#### DIRECTIONS FOR THIS TASK:
Copy out the data below, swapping each "screenshot" for "screen image" and changing nothing else. Leave out the pictures.

#### DATASET:
====
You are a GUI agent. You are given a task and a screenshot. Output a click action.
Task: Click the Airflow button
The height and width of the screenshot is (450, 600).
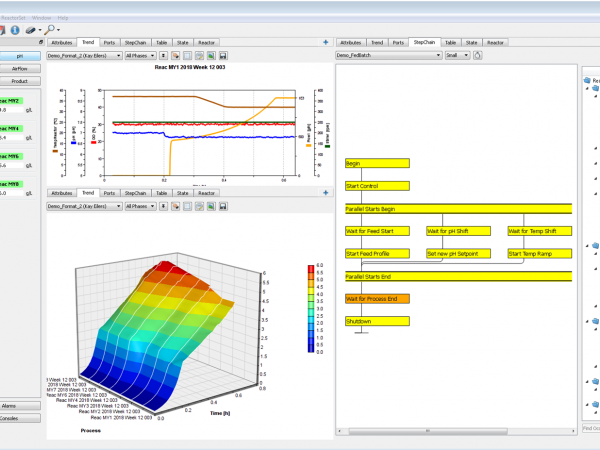[x=20, y=68]
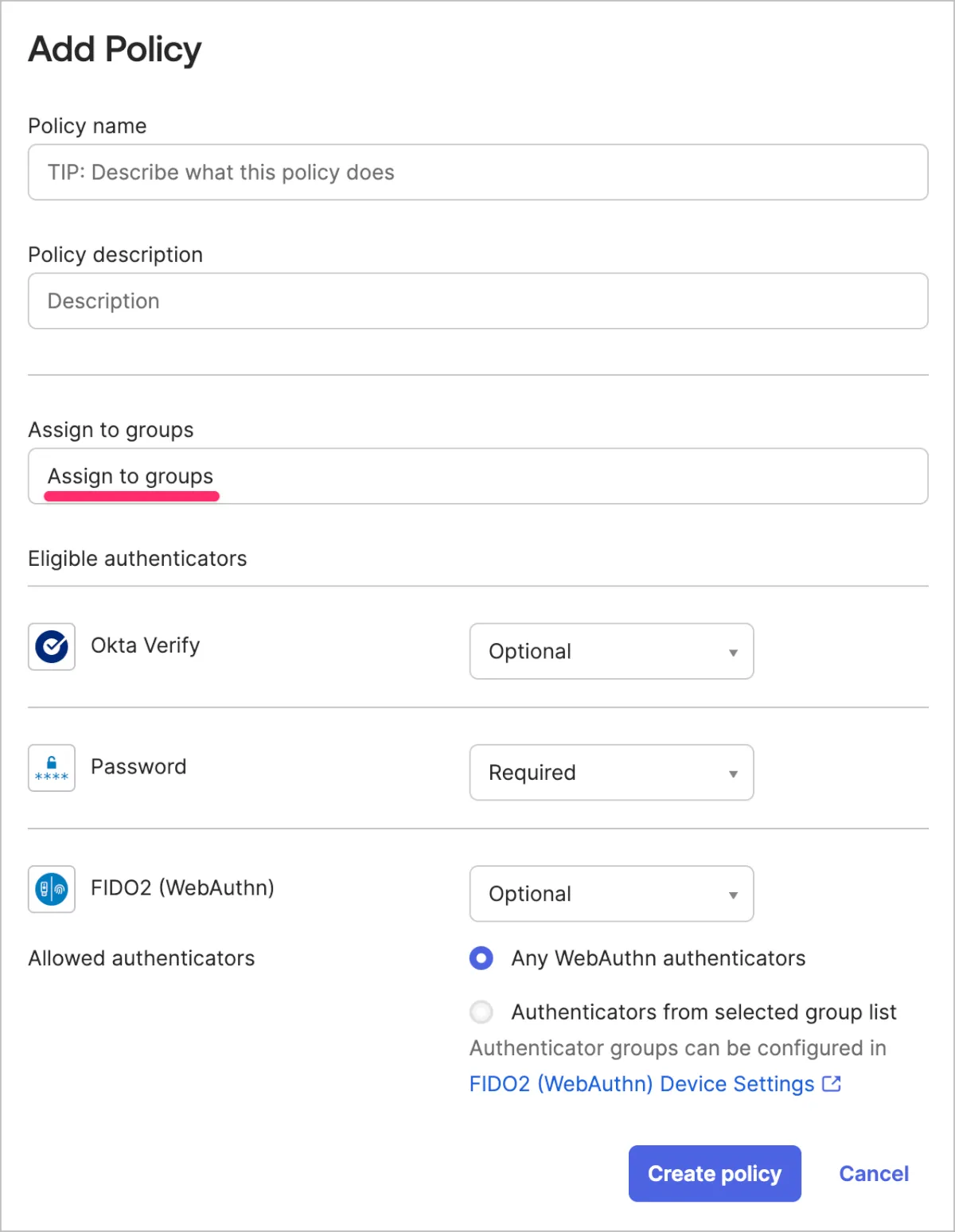Expand the Password Required dropdown
Viewport: 955px width, 1232px height.
point(611,772)
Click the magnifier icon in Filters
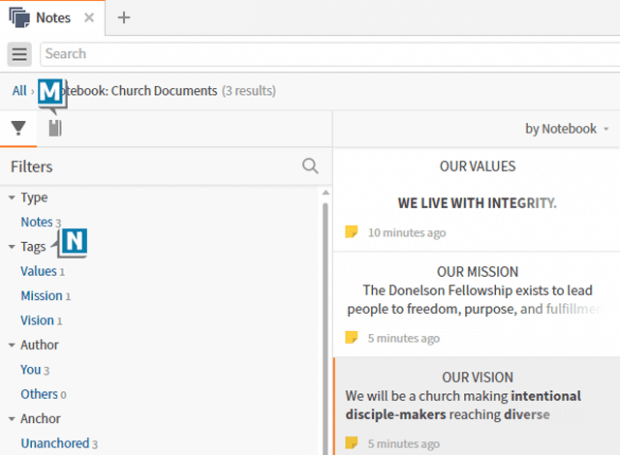The image size is (620, 455). [310, 166]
====
#### ANSWER:
You are a GUI agent. You are given a task and a screen image. Output a click action.
Task: Click the Airflow button
The height and width of the screen image is (450, 600).
[x=20, y=68]
Expand the Password Required dropdown
Viewport: 955px width, 1232px height.
point(611,772)
Click the magnifier icon in Filters
The image size is (620, 455). [310, 166]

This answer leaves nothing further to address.